The objective of this dissertation is to investigate several dynamical approaches aiming to improve the sensitivity and performance of Microelectromechanical systems (MEMS) resonant sensors. Resonant sensors rely on tracking shifts in the dynamic features of microstructures during sensing, such as their resonance frequency. We aim here to demonstrate analytically and experimentally several new concepts aiming to sharpen their response, widen their bandwidth, and demonstrate smart functionalities combined into a single resonator.
The dissertation starts with enhancing the excitations of the higher order modes of vibrations of clamped-clamped microbeam resonators. The concept is based on using partial electrodes with shapes that induce strong excitation of the mode of interest. Using a half electrode, the second mode is excited with high amplitude of vibration. Also, using a two-third electrode configuration is shown to amplify the third mode resonance amplitude compared with the full electrode under the same electrical loading conditions. Then, we demonstrate the effectiveness of higher order modes excitation and Metal organic frameworks (MOFs) functionalization in improving the sensitivity and selectivity of resonant gas sensors. Also, using a single mode only, we show the possibility of realizing a smart switch triggered upon exceeding a threshold mass when operating the resonator near the dynamic pull-in instability.
The second part of the dissertation deals with the dynamics of the microbeam under a two-source harmonic excitation. We experimentally demonstrate resonances of additive and subtractive type. It is shown that by properly tuning the frequency and amplitude of the excitation force, the frequency bandwidth of the resonator is controlled.
Finally, we employ the multimode excitation of a single resonator to demonstrate smart functionalities. By monitoring the frequency shifts of two modes, we experimentally demonstrate the effectiveness of this technique to measure the environmental temperature and gas concentration. Also, we present a hybrid sensor and switch device, which is capable of accurately measuring gas concentration and perform switching when the concentration exceeds specific (safe) threshold. In contrast to the single mode operation, we show that monitoring the third mode enhances sensitivity, improves accuracy, and lowers the sensor sensitivity to noise.
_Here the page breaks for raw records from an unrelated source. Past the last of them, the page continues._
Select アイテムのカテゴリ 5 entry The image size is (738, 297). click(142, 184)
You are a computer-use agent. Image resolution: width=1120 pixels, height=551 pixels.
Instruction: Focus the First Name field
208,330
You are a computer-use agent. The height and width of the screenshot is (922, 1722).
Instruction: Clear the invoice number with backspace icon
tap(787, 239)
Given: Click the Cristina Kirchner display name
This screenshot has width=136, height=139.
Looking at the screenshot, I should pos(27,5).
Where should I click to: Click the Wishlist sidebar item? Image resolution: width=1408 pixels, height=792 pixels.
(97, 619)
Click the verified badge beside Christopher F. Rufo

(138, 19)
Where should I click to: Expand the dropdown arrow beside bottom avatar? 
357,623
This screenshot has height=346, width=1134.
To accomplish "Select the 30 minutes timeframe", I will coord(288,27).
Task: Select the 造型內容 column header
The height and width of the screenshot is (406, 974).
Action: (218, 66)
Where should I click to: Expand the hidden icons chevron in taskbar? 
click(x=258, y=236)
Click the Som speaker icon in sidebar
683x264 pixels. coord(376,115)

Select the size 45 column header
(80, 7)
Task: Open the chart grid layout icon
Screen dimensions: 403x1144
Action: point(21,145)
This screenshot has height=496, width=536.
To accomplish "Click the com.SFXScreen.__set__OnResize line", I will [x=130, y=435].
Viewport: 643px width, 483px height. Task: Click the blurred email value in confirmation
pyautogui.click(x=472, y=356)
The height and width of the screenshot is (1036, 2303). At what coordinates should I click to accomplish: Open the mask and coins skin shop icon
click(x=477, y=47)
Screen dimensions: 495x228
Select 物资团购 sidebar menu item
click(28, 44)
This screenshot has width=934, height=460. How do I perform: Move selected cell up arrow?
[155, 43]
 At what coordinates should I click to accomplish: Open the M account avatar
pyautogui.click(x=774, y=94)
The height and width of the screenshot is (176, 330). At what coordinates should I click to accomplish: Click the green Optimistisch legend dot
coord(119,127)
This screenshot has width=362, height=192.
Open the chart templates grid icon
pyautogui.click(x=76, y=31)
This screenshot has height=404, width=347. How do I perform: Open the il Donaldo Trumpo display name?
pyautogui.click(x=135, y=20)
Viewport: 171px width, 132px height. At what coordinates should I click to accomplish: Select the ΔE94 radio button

Nizar Jaber received a B.S. degree in Mechanical Engineering from Jordan University of Sciences and Technology, Jordan in 2010. He earned his master’s in Mechanical Engineering from King Abdullah University of Science and Technology (KAUST) in 2014. He is currently enrolled as a Ph.D. student in Mechanical Engineering in KAUST. His research interests include linear and nonlinear dynamics of MEMS-based resonators with their applications in MEMS sensors and actuators.